しかし大きな胸が邪魔をし、軽々しく弾き飛ばされていた。
「あらあら。妾は実葉月様と違い、強者ですよサタッペ様」
「ンニャー!」
屈んだことで自ら最適距離を作ってしまい、間髪入れずに二度目の攻撃。
ネックレスをもぎ取るのと同時に、服の首元も引き釣り落とす。
バルンと揺れた魅惑の胸がお披露目、蕾は陥落した。
「わ、妾がこんなにもあっさり……」
「さ、立ち話もなんなんでどうぞっす!」
「す、スルー……」
それからというもの実葉月のドジっ子に感染、あられもない姿が絶えない3日間が過ぎた。
「ただいまー……お、おい実葉月。な、何でパンツ姿で出迎えてんだ」
「話せば長くなるんっすよ!」
「ミャー」
「お、おかえりなさいませ……美影しゃま……くへ……」
一線を超えたのではないかと思わせる蕾の半裸、原因は言わずとも実葉月なのは分かっていた。
足へ擦り寄るサタッペの翻弄、実葉月の卑猥ドジっ子はある意味相性抜群。
「はぁ……とりあえず中に入るぞ。

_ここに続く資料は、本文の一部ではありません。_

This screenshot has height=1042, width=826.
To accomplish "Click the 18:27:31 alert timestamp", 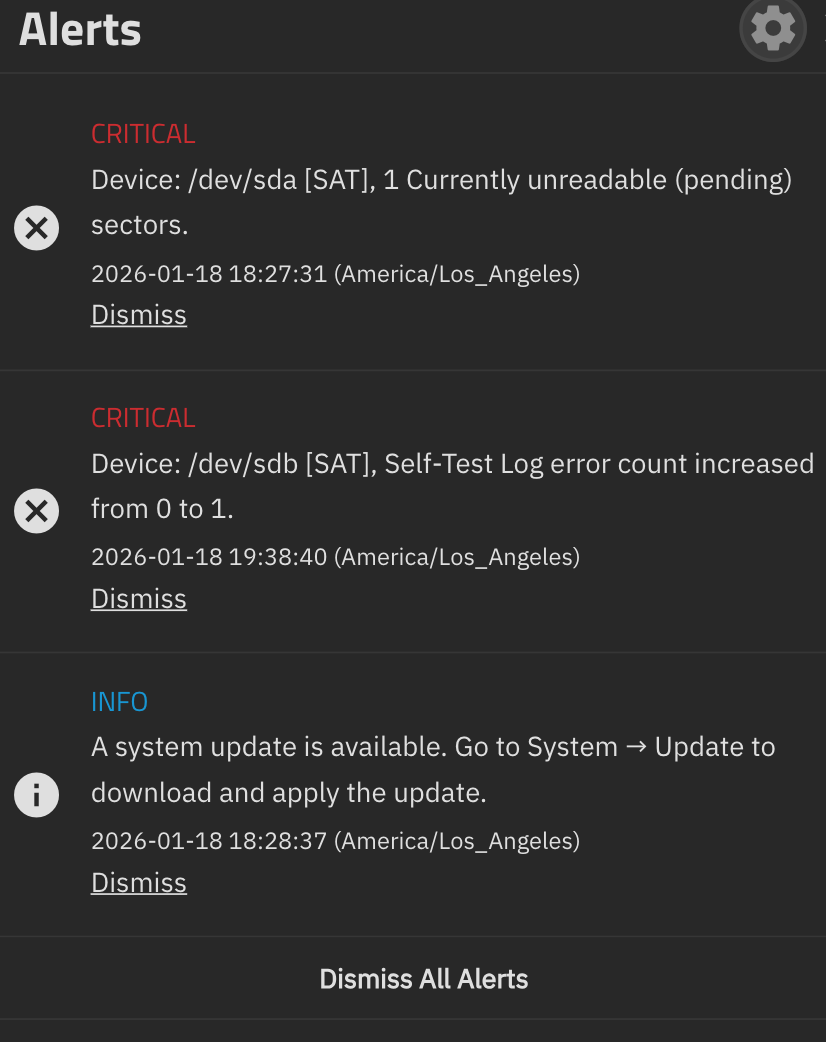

サタッペも大人しくするんだにゃ」
「ミャー」
嘘のように大人しくなった魔性の子猫、胸に抱かれて気持ち良さげ。
「ほら、土産の菓子に食いもんだ」
「あざっす! 全力で食べさせて貰うっす!」
「ありがとうございますわ……妾は疲れましたので、これで……」
「お、おぅ。本当に助かった」
「感謝するっす! 玄関までお見送りするっす!」
「い、いえ! ここで結構で……」
時すでに遅し、自分の足に引っ掛かり転倒、青ざめた蕾が巻き添え。
覆い被さった実葉月は蕾の胸を生で鷲掴み、お互いの服も乱れ合い、下着もなぜか半脱げ状態。
追い打ちを掛ける様、サタッペが縞パンの紐にロックオン。
美影の胸をジャンプ台にしダイブ、紐を可憐に咥え取り、しゅるりと下半身が御開帳。
「いたた……わ、悪い子だにゃ! サタッペ!」
「ミャー」
可愛らしく怒る美影もまた、黒パンツが見える体勢、蕾の視点からはもろ見えだった。
「ナイス……パンツ……ふへ……」
完全にノックアウトした蕾、幸せな夢へと誘われる。